小4国語科「なりきって書こう」全時間の板書&指導アイデア
文部科学省教科調査官の監修のもと、令和6年度からの新教材、小4国語科「なりきって書こう」(光村図書)の全時間の板書例、発問例、想定される児童の発言、1人1台端末活用のポイント等を示した授業実践例を紹介します。
監修/文部科学省教科調査官・大塚健太郎
編集委員/大妻女子大学家政学部児童学科教授・樺山敏郎
執筆/千葉県教育庁東上総教育事務所指導主事・積田裕子
目次
1. 単元で身に付けたい資質・能力
本単元では、いろいろなものになりきって創作の文章を書き、他者のそれに対する感想や意見を伝え合い、自分の文章のよいところを見つけることができる力を育てていきます。

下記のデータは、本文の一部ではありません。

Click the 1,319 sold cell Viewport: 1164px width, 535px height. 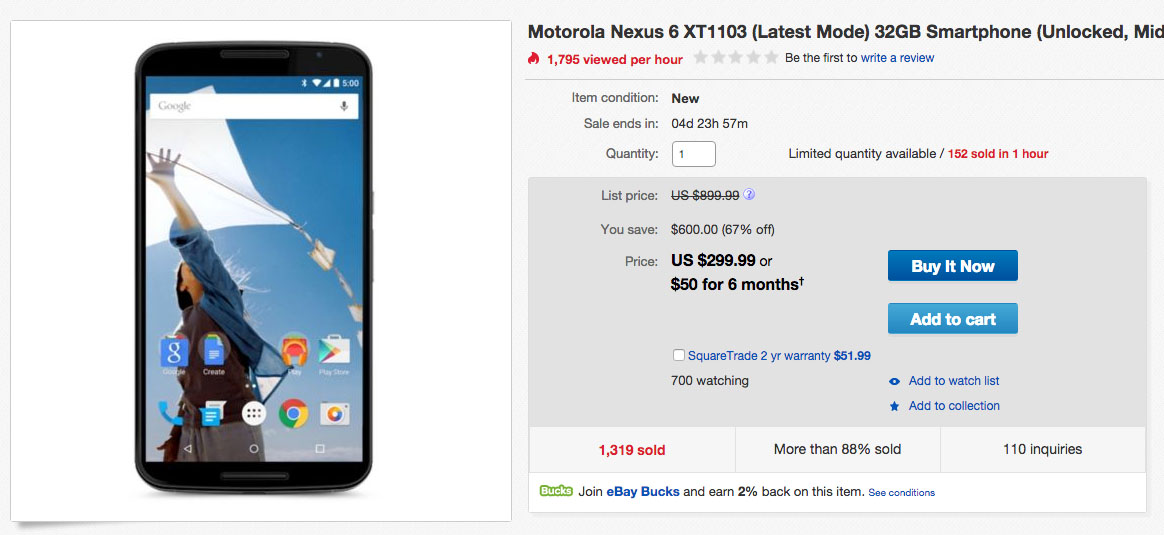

また、既習の「いつ」「どこの」「だれに」「何を」「どのように」などを表す修飾語を使って書くことで、読み手に伝わる文章になることに気付かせ、修飾と被修飾との関係について理解することができるようにします。
2. 単元の評価規準
3. 言語活動とその特徴
本単元は、小学校4年生国語科の「書くこと」の授業開きに当たります。
本単元を通して「書くこと」を楽しみ、これからの「書くこと」の学習に主体的に取り組むように促していきます。

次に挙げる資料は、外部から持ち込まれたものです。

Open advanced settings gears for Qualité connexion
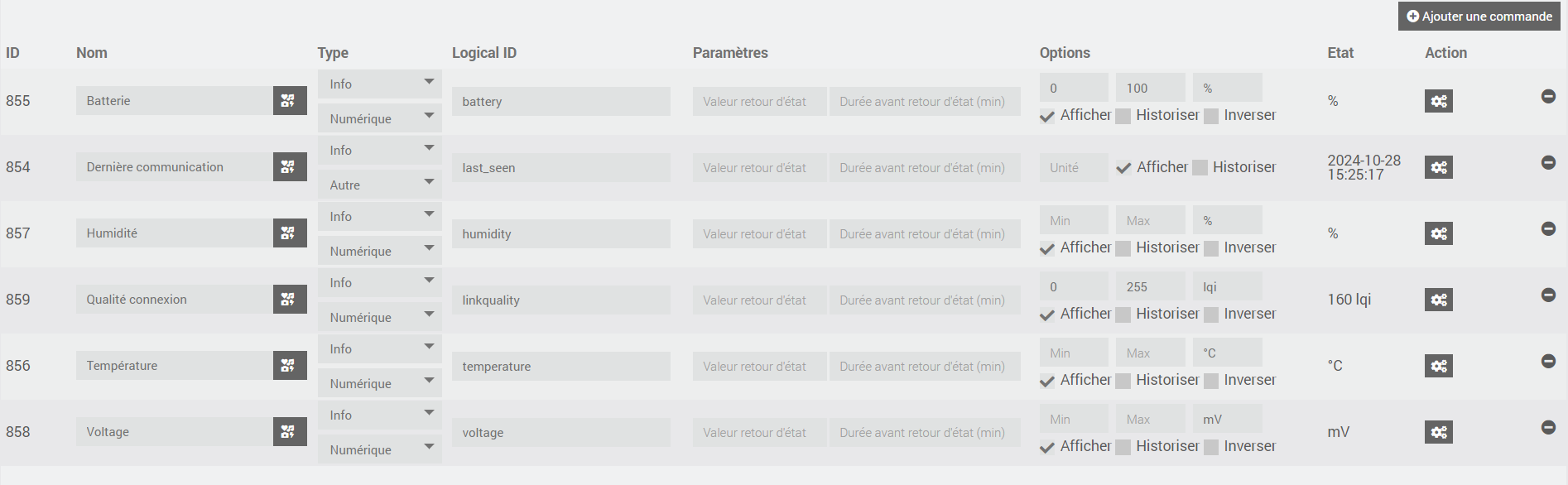The height and width of the screenshot is (485, 1568). pos(1438,300)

「書くこと」においては、自分の思いを文章に表現できても、読み手に内容が明確に伝わらない文章を書いている児童や、「何をどのように書けばよいかわからない」など、「書くこと」自体を苦手としている児童も多く見られます。
そこで本単元では、「いろいろなものになりきって書こう」という創作の文章を書く言語活動を設定します。ここでの「いろいろなもの」とは、児童の身の回りにある「もの」や児童のお気に入りの「もの」、児童がよく触れる「もの」等、児童にとってより身近で想像を膨らませやすい「もの」を設定します。
そのような「もの」になりきって文章を書くことで、児童は、なりきっている「もの」の視点で物事を見たり考えたりして楽しみながら想像を膨らませることができます。
そして、児童が想像したことから伝えたいことを明確にして文章に表現していきます。
「なりきって書く」学習は、「書くこと」を苦手としている児童でも想像を働かせて、楽しく取り組むことができる学習活動です。
本単元では、このような言語活動を通して、自分の思いを文章で伝えること、「書くこと」は楽しいと実感するとともに、今後の「書くこと」の学習に主体的に取り組む態度を育成していきます。
4. 指導のアイデア
単元の導入となる1時間目は、児童がイメージしやすい教室にある「もの」になりきって書いた文章を教師モデルとして提示します。そこでは、なりきって書いた文章の題名を隠して提示し、教師がどんな「もの」になりきって書いたのかを考えることで、「もの」の視点で想像することを理解させます。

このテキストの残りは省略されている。